Barremian–Cenomanian palaeotemperatures for Australian seas based on new oxygen-isotope data from belemnite rostra

Oxygen‐isotope ratio (δ18O) data are presented for 55 belemnite rostra specimens of late Aptian–Albian age from the Great Artesian Basin of eastern Australia and of late Barremian–early Cenomanian age from the Carnarvon Basin of Western Australia. The belemnites were carefully screened for diagenesis by means of catholuminescence and trace element geochemistry. The δ18O record for the Carnarvon Basin (palaeolatitude ~ 40°S) is interpreted to show a long‐term warming trend from ~ 10 °C in the Aptian to a maximum of ~ 15 °C in the Cenomanian.

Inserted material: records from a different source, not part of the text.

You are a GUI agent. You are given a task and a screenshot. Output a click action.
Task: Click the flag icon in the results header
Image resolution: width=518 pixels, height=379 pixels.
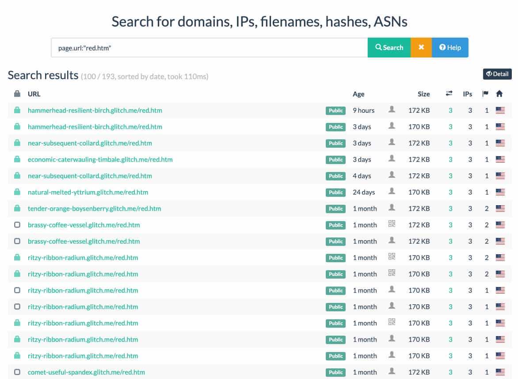pyautogui.click(x=485, y=93)
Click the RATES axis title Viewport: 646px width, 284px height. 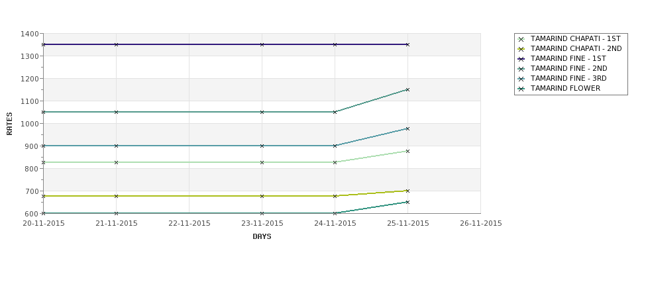[9, 124]
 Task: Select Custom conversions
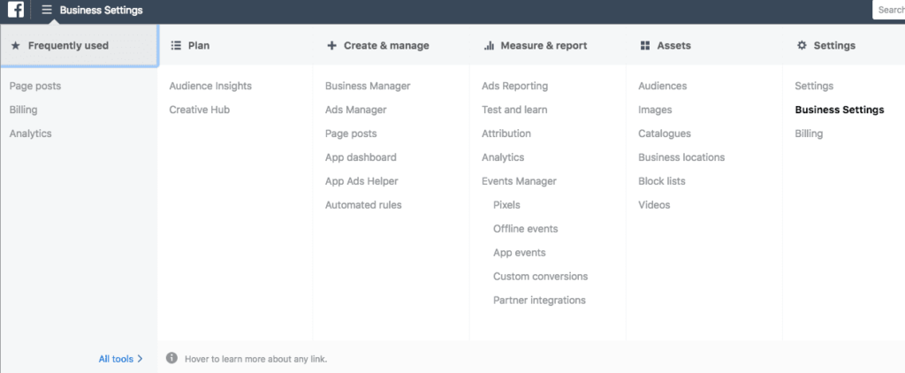(540, 277)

Shorter-term fluctuations in the mid-Albian are also apparent. Data from the Great Artesian Basin (palaeolatitude 40°–55°S) show a wider δ18O range which is attributed to the epeiric sea context of this sample set. The larger range in δ18O is interpreted to reflect differing water mass characteristics, due possibly to a combination of variable freshwater dilution, seasonal temperature fluctuations and isotopic exchange between seawater and pyroclastic sediment within the epeiric sea. Nevertheless, the Aptian–Albian δ18O trends are still comparable to those obtained for the Carnarvon Basin. The inferred palaeotemperature trends for the Australian sedimentary basins are consistent with records from other regions and demonstrate that broadly synchronous palaeotemperature variations can be recognised on a global scale during the Cretaceous. Although our data do indeed show cool temperatures within the Aptian (and the Albian) reaching a low of ~ 10 °C, these estimates are somewhat warmer than those based on glendonite genesis. However, the exact position of the glendonite-bearing and dropstone-rich parts of the Bulldog Shale is poorly constrained with respect to our isotope data, and the warmest temperatures were of late Albian and early Cenomanian age. However, to conform to greenhouse warmth and equability, and to achieve parity with other palaeotemperature records, the δ18Oseawater estimate of − 1.0‰ that is generally used for Cretaceous oceans in an ice-free world needs to be adjusted to a slightly higher value.